For ER+ tumors in general, the findings of the Early Breast Cancer Trialists' Collaborative Group at http://www.ctc.usyd.edu.au/cochrane/...BCTCGpaper.pdf state, in pertinent part:

"Extrapolation of the 15 year results for the untreated women in the Tamoxifen trials suggests that even if they had received a treatment that persistently halved their annual breast cancer mortality rate, at least a sixth of those with node-negative disease and a third of those with node positive disease would still eventually die from breast cancer during the first, second or third decade after diagnosis (in the absence of other causes of death during those decades.)"

So, while ER+ bc is seen as "more favorable" by diagnosticians than ER- bc, that seems to be a short-term way of looking at it - the risks of relapse from ER+ bc remains higher than that for ER- bc many years after dx.
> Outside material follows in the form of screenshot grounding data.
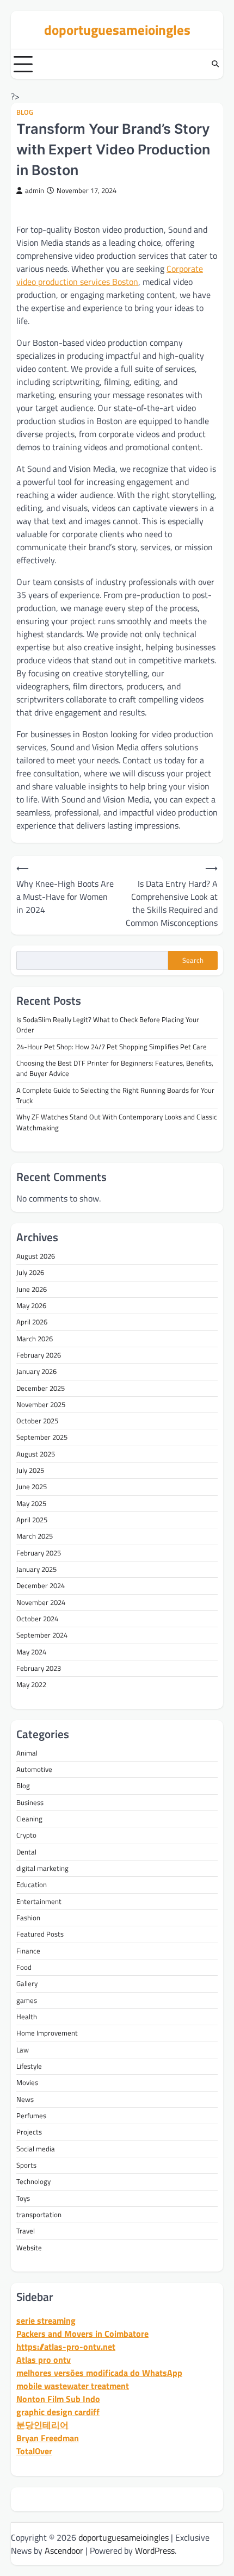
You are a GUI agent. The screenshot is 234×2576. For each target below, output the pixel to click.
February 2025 (38, 1552)
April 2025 (31, 1519)
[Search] (215, 64)
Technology (33, 2181)
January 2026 (36, 1371)
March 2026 (34, 1338)
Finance (28, 1950)
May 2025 (31, 1503)
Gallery (27, 1983)
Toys (23, 2198)
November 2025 (40, 1404)
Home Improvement (47, 2032)
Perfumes (31, 2115)
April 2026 (31, 1321)
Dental (26, 1851)
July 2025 (30, 1470)
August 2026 (35, 1255)
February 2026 (38, 1354)
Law (22, 2049)
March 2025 (34, 1535)
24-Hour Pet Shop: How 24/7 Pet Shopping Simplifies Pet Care (111, 1046)
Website (29, 2247)
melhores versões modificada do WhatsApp (99, 2372)
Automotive (34, 1769)
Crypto (26, 1835)
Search (193, 960)
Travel (25, 2230)
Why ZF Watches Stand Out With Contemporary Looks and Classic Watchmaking (116, 1122)
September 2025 (41, 1437)
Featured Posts (40, 1933)
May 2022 (31, 1684)
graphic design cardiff (58, 2411)
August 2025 (35, 1453)
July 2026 (30, 1272)
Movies (27, 2082)
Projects (29, 2131)
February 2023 (38, 1668)
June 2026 (31, 1289)
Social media (35, 2148)
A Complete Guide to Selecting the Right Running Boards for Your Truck (115, 1095)
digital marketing (42, 1868)
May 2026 (31, 1305)
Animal (27, 1752)
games (26, 2000)
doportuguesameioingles (117, 29)
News (25, 2099)
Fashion (28, 1917)
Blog (24, 112)
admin (34, 190)
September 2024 (41, 1634)
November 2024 (40, 1602)
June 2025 (31, 1486)
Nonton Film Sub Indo (58, 2398)
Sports (26, 2165)
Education (31, 1884)
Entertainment (38, 1901)
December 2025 (40, 1388)
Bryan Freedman (47, 2437)
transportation (38, 2214)
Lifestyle (29, 2066)
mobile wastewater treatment (72, 2385)
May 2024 (31, 1651)
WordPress (155, 2550)
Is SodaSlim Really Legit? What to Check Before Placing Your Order (107, 1024)
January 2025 (36, 1569)
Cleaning (29, 1818)
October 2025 (37, 1420)
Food (24, 1967)
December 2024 (40, 1585)
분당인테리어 (42, 2424)
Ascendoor (64, 2550)
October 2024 (37, 1618)
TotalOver (34, 2450)
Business (30, 1802)
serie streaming (46, 2320)
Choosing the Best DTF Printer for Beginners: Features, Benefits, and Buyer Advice (114, 1068)
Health (26, 2016)
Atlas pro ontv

Which brings us back to the original quesiton, one I asked my onc: Would ER+/PR+ Her2+ bc be more likely to recur earlier or later? He thought earlier, but I cannot imagine there are enough patients in the data base on which to base that conclusion - I think he, like everyone else, is too freaked out by the Her2+ component of the bc to really consider how the various histiological components might work together here.

My personal opinion is that triple positives carry the same long term risks as ER+/PR+ Her2- patients do, because I don't see a way to rationalize away the conclusions I quoted above from the EBCTCG just because the tumor is also Her2+. But, again, I don't know.

Thanks for raising this discussion. I look forward to other comments.